Plaintiff next argues that the trial court erred in granting summary disposition on plaintiffs Count n, the 42 USC 1983 civil rights claim. Plaintiff contends that the failure of the officers to convey him to a hospital not only violated departmental regulations, but also deprived him of his constitutional rights. The cases cited by plaintiff to bolster his argument that he has a constitutional right to medical care involve prisoners or detainees. Where detainees are concerned, failure to provide adequate medical care has due process implications. In the case of prisoners, the constitutional prohibition against cruel and unusual punishment is implicated when a prisoner is denied adequate medical care. See Tobias v Phelps, 144 Mich App 272; 375 NW2d 365 (1985), involving a detainee at a state mental hospital; Estelle v Gamble, 429 US 97; 97 S Ct 285; 50 L Ed 2d 251 (1976), involving a denial of medical care to a prisoner; Brewer v Perrin, 132 Mich App 520; 349 NW2d 198 (1984), involving a detainee; Mosqueda v Macomb Co Youth Home, 132 Mich App 462; 349 NW2d 185 (1984), also involving a detainee.

The problem with plaintiffs reliance on these cases is that he was never imprisoned or held in custody, even briefly, by defendants Headapohl and Yaklin. All medical care cases arising under 42 USC 1983 involve plaintiffs who were prisoners or detainees and suggest that the condition of imprisonment or detention presents special circumstances giving rise to the state’s duty to provide medical care. Those circumstances are not present here. See Hill v Saginaw, 155 Mich App 161; 399 NW2d 398 (1986); Rushing v Wayne Co, 138 Mich App 121; 358 NW2d 904 (1984), lv gtd 424 Mich 876 (1986); Brewer, supra; Estelle, supra.

Headapohl’s and Yaklin’s failure to provide medical care to plaintiff was, at most, mere negligence and not a denial of a constitutional right. Ordinary negligence alone will not support a 42 USC 1983 claim.
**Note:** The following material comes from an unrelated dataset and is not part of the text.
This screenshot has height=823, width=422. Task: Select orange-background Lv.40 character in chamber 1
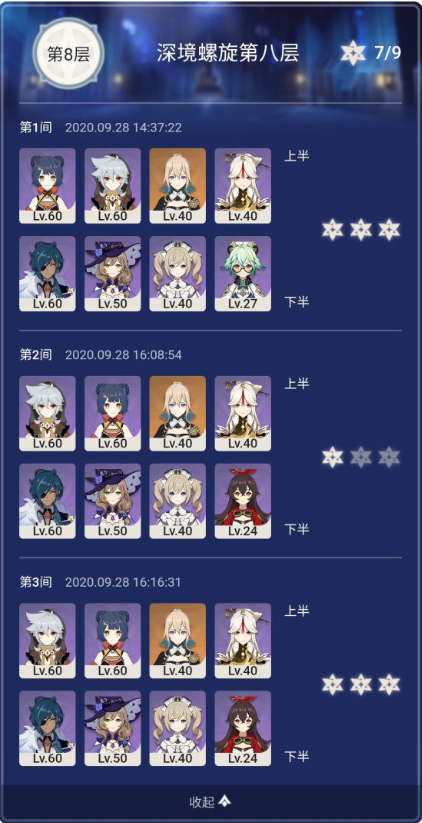click(177, 186)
See Daniels v Williams, 474 US 327; 106 . S Ct 662; 88 L. Ed 2d 662 (1986); Hill, supra at 171.

The trial court’s summary disposition of the civil rights claim against defendants Hedapohl and Yaklin was proper, since plaintiff was never held in custody by defendants, never informed defendants about the extent of his injuries, and failed to show that defendants’ actions amounted to wanton and callous disregard or a deliberate indifference to his medical needs. See Estelle, supra at 105; Brewer, supra at 529.
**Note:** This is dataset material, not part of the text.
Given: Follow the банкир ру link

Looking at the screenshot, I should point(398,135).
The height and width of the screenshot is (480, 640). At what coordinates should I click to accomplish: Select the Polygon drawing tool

Summary disposition of the civil rights claim in favor of defendant City of Detroit was also proper. A municipality cannot be found liable for deprivation of civil rights under 42 USC 1983 on a respondeat superior theory; the municipality must be sued directly and liability must be based upon an official policy. Hill, supra at 171. Plaintiff must show an affirmative link between the misconduct complained of and the adoption of a plan or policy by governmental agency, showing defendant’s authorization or approval of such conduct. Rushing, supra at 139. Here, plaintiff failed to plead any facts in support of his assertion that defendants’ alleged indifference to plaintiff’s medical needs was a result of a custom, policy or order of defendant City of Detroit. Mere conclusions, without factual allegations to support them, will not withstand a motion for summary disposition. See Central Advertising Co v Novi, 91 Mich App 303; 283 NW2d 730 (1979).

Affirmed in part, reversed in part and remanded.